Saved data entries:

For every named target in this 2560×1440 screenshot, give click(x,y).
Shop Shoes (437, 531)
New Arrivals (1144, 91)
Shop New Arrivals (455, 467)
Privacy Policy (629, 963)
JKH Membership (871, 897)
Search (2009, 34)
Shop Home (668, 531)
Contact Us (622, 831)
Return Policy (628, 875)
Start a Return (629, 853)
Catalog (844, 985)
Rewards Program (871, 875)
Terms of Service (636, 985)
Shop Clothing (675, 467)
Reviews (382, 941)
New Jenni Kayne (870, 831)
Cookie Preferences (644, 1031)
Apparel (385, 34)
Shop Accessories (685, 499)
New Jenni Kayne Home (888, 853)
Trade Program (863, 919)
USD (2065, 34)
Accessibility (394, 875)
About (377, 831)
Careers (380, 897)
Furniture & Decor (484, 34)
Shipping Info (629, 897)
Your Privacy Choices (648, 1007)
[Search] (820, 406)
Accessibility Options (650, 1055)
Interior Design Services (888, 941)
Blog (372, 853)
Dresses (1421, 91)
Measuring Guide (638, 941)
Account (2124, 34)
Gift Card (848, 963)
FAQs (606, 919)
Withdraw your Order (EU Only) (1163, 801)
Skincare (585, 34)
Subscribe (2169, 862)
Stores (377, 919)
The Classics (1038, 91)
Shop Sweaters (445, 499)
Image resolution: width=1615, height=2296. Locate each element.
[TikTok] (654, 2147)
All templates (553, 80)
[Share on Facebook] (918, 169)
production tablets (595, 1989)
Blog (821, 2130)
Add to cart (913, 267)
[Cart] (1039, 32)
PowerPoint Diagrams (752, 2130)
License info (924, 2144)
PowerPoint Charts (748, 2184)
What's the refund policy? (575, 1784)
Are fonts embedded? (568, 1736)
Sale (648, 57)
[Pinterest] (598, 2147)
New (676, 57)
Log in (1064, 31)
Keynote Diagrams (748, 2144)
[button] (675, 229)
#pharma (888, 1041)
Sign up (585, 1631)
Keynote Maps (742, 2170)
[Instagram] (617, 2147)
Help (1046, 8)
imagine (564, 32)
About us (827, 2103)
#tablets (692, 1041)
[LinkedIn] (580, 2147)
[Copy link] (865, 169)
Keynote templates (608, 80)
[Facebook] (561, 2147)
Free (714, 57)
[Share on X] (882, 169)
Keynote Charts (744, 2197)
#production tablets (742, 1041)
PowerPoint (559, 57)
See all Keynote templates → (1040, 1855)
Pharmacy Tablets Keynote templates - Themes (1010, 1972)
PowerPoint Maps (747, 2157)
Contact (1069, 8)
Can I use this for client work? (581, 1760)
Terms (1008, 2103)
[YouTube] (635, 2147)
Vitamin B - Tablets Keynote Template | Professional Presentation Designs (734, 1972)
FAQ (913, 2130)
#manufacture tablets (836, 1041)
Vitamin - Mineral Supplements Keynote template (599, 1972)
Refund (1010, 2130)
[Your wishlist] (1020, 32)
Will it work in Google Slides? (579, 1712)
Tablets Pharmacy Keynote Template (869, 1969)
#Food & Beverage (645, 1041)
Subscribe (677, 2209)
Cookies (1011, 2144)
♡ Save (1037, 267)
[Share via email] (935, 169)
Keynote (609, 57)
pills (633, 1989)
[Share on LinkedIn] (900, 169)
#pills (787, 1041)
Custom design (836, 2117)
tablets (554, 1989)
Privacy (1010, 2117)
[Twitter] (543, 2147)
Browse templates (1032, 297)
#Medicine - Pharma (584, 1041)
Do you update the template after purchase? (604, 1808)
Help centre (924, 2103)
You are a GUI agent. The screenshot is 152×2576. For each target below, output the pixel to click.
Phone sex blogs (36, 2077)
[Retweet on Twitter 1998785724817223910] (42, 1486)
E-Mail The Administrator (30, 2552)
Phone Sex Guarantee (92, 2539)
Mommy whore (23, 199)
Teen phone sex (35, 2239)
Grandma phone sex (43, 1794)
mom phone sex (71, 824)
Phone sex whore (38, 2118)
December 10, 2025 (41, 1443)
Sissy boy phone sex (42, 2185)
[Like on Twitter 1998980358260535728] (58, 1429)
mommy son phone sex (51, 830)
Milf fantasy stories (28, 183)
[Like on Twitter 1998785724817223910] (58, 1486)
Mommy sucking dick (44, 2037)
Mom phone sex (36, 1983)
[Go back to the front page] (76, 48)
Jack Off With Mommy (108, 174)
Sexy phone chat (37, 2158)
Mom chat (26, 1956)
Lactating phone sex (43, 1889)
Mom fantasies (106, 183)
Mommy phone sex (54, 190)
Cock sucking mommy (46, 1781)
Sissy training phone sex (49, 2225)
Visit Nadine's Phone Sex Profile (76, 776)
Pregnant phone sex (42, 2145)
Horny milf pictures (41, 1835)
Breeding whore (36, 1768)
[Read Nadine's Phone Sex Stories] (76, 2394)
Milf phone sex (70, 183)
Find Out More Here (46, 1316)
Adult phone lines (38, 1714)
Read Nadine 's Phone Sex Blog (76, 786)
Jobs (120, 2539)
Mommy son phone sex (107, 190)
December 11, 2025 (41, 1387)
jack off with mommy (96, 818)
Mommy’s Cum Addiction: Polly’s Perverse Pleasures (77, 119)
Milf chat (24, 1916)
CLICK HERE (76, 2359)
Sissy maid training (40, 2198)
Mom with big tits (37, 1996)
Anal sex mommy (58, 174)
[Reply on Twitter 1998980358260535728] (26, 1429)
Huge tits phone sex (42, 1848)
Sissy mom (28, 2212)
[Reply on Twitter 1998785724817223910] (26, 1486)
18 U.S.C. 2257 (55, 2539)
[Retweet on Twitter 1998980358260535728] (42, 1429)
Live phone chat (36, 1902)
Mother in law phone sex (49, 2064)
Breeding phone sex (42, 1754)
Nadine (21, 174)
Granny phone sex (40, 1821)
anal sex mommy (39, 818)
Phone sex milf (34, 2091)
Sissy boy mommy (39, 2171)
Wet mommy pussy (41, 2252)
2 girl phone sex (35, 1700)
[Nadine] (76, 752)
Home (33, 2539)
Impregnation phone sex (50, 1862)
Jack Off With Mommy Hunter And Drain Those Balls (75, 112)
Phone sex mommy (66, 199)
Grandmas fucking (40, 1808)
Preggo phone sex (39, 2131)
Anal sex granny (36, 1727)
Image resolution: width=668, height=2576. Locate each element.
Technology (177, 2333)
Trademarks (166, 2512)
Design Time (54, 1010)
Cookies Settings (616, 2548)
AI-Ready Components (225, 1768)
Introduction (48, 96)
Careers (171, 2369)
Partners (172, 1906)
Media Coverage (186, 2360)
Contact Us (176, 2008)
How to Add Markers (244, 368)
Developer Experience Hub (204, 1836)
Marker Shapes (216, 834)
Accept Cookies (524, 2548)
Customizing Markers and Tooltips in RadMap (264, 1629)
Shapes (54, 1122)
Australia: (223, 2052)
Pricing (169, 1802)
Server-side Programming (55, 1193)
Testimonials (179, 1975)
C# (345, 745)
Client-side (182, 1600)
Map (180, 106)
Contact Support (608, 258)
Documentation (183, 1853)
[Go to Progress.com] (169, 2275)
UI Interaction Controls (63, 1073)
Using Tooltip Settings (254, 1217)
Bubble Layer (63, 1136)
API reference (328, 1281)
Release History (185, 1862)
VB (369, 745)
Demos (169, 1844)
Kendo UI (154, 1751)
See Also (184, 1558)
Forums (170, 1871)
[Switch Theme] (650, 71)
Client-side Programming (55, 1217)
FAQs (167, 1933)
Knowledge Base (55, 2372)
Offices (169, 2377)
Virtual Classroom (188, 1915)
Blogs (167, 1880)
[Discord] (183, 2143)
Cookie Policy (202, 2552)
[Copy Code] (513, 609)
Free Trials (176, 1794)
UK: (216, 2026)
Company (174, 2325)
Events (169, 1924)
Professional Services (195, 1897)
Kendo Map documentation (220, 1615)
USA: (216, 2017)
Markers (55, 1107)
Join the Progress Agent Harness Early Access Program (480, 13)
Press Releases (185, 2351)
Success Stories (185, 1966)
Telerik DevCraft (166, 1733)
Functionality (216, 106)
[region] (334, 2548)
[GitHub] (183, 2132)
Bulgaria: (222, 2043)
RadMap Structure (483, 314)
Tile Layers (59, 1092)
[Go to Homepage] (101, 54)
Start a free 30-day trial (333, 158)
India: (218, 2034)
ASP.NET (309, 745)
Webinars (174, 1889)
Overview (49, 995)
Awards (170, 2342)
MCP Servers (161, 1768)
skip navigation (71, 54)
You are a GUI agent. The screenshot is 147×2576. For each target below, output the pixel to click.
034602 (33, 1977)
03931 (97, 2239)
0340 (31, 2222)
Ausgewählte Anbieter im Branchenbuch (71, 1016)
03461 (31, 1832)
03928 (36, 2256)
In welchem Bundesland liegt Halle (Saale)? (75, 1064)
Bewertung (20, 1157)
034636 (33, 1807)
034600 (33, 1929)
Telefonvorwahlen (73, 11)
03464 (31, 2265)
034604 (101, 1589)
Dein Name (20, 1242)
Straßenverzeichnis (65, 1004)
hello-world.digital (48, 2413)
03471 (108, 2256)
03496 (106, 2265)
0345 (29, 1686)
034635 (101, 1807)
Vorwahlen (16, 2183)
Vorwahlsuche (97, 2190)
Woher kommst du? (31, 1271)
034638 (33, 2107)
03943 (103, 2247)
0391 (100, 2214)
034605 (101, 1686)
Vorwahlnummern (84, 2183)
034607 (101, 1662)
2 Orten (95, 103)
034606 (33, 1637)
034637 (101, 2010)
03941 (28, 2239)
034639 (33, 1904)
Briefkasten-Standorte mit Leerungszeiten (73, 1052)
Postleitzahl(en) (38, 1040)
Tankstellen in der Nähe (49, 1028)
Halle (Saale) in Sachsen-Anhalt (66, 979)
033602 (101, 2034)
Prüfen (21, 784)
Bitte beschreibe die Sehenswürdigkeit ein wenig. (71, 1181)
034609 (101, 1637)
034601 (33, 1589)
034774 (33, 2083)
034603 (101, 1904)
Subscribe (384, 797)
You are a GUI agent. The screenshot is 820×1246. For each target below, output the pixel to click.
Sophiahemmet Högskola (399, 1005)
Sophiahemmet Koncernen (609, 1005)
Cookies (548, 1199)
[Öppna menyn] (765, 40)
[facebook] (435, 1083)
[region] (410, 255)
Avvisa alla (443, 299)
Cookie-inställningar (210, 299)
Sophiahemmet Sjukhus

* _Problem description_
Set down, word for word, each line from the top of the records above through the line with "USD (2065, 34)".

* _Completed exercise_
For every named target in this 2560×1440 screenshot, give click(x,y).
Shop Shoes (437, 531)
New Arrivals (1144, 91)
Shop New Arrivals (455, 467)
Privacy Policy (629, 963)
JKH Membership (871, 897)
Search (2009, 34)
Shop Home (668, 531)
Contact Us (622, 831)
Return Policy (628, 875)
Start a Return (629, 853)
Catalog (844, 985)
Rewards Program (871, 875)
Terms of Service (636, 985)
Shop Clothing (675, 467)
Reviews (382, 941)
New Jenni Kayne (870, 831)
Cookie Preferences (644, 1031)
Apparel (385, 34)
Shop Accessories (685, 499)
New Jenni Kayne Home (888, 853)
Trade Program (863, 919)
USD (2065, 34)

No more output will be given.